# [Reading text]

┄┄┄┄┄┄

However, even here Lewin calls these improved living standards “a mirage, like cheeks that glow after they have been pinched”. The Soviet state was in terminal decline due to a massive section of the population being employed unproductively as administrators, a chronic shortage in labor supply and low labor productivity, among other problems.

Lewin points to the vastness of the USSR as an impediment to the possibility that the state might endure – it was “unwieldy” to govern. Russia’s quantitative imperial expansion eventually undermined it. Sporadic forces beyond the control of the state such as internal migratory fluxes and consequent population imbalances greatly added to this problem. It was thus difficult to “alter its historical course”. Yet:

“Paradoxically, such extensive, quantity-oriented development was also embodied in the vigorous Stalinist mobilization that made victory possible in 1945, saving Russia and Europe with it. In other words, the traditional impetus from above – from the state – could accomplish many things. But such prowess had its limits and was only fully effective in the transition from a profoundly rural civilization to an increasingly urban one”.

┄┄┄┄┄┄

# [Required work]
In the passage on Soviet decline, what word does Lewin use for the task of governing the vast USSR? The data that comes next is separate from the passage on Soviet decline.

# [Dataset content]
┄┄┄┄┄┄

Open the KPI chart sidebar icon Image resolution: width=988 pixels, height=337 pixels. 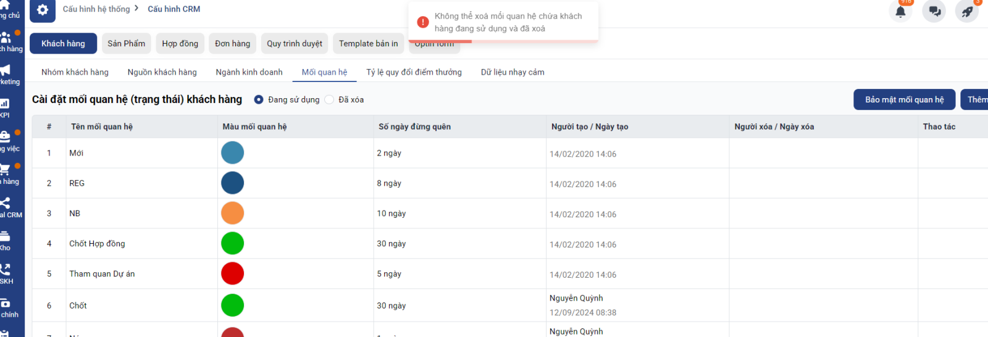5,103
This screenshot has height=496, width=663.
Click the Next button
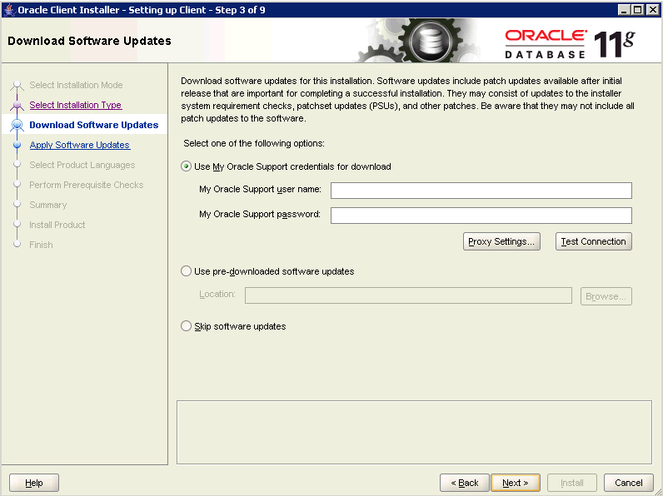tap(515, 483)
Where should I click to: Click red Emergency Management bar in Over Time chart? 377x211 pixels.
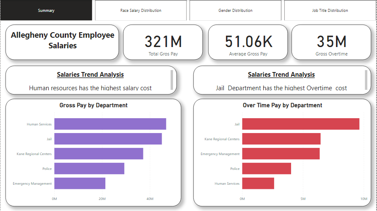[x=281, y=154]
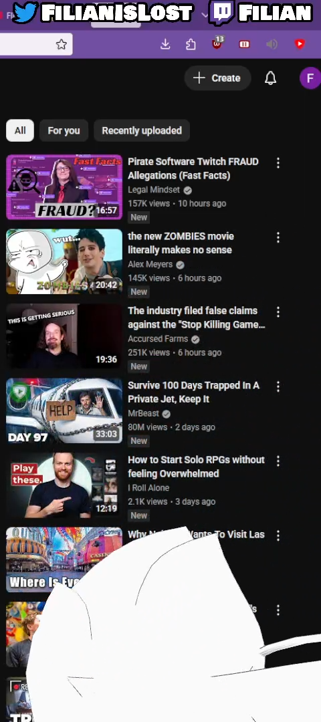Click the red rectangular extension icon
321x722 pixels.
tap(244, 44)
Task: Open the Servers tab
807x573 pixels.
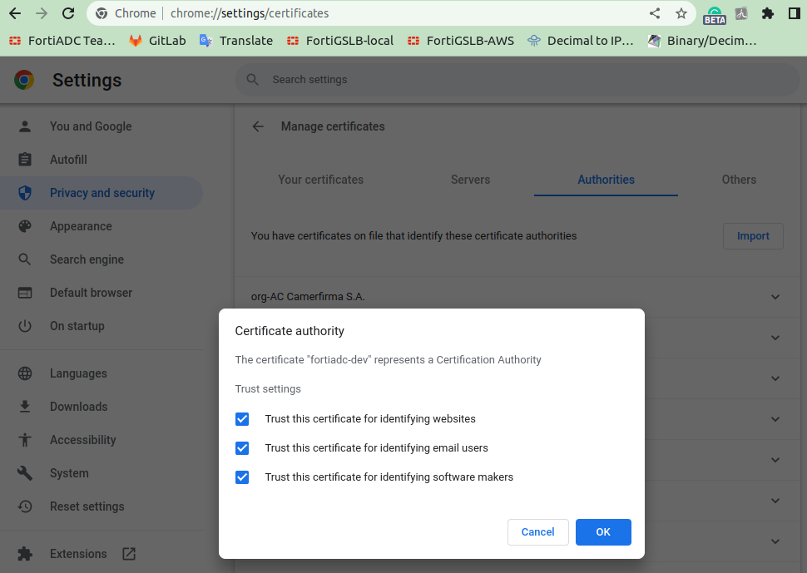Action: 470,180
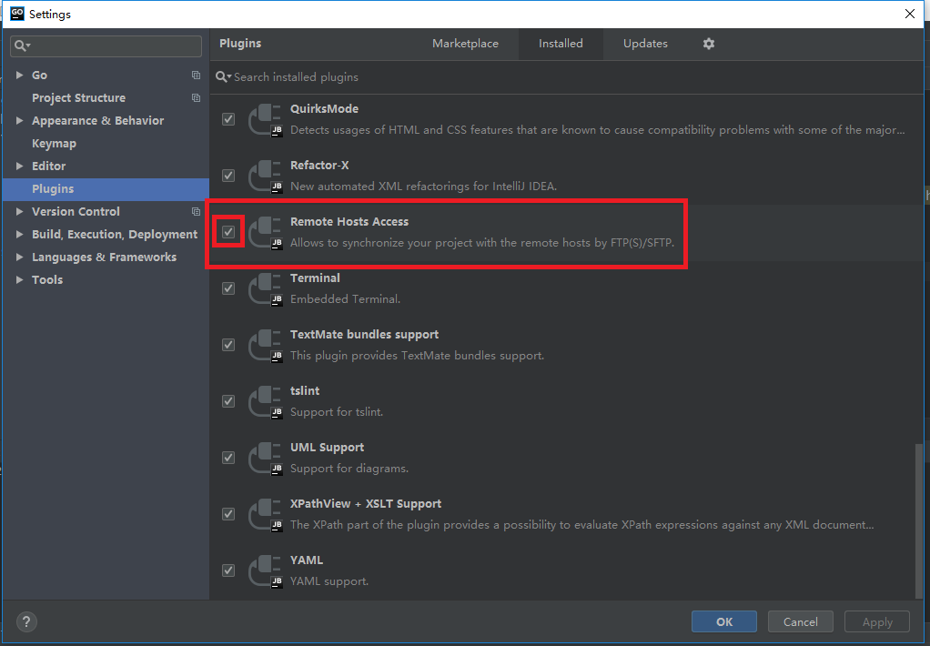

┄┄┄┄┄┄

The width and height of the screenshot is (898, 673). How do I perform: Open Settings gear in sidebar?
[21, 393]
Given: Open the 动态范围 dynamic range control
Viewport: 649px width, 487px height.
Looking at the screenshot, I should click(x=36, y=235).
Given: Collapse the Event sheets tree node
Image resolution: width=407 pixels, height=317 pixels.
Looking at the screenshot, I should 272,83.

┄┄┄┄┄┄

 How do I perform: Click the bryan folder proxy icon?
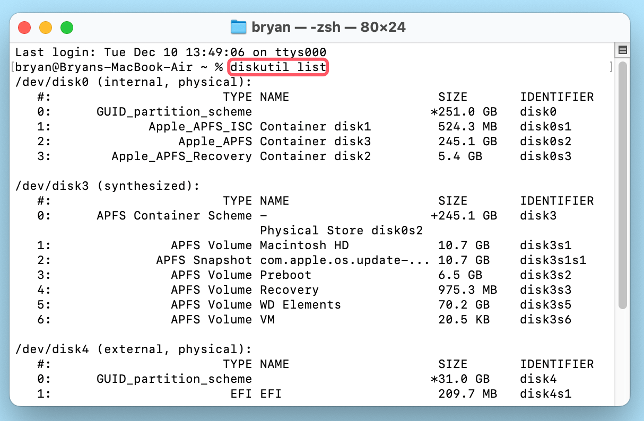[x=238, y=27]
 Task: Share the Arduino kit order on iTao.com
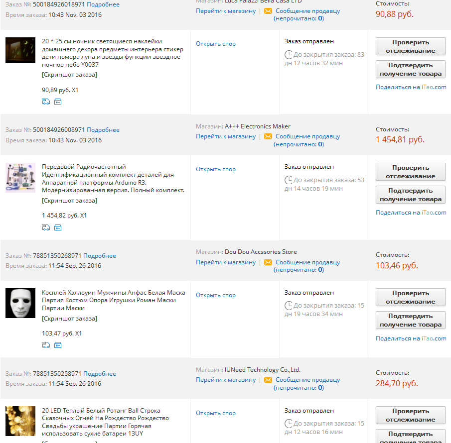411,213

┄┄┄┄┄┄

# [Reply to the exercise]
Unwieldy.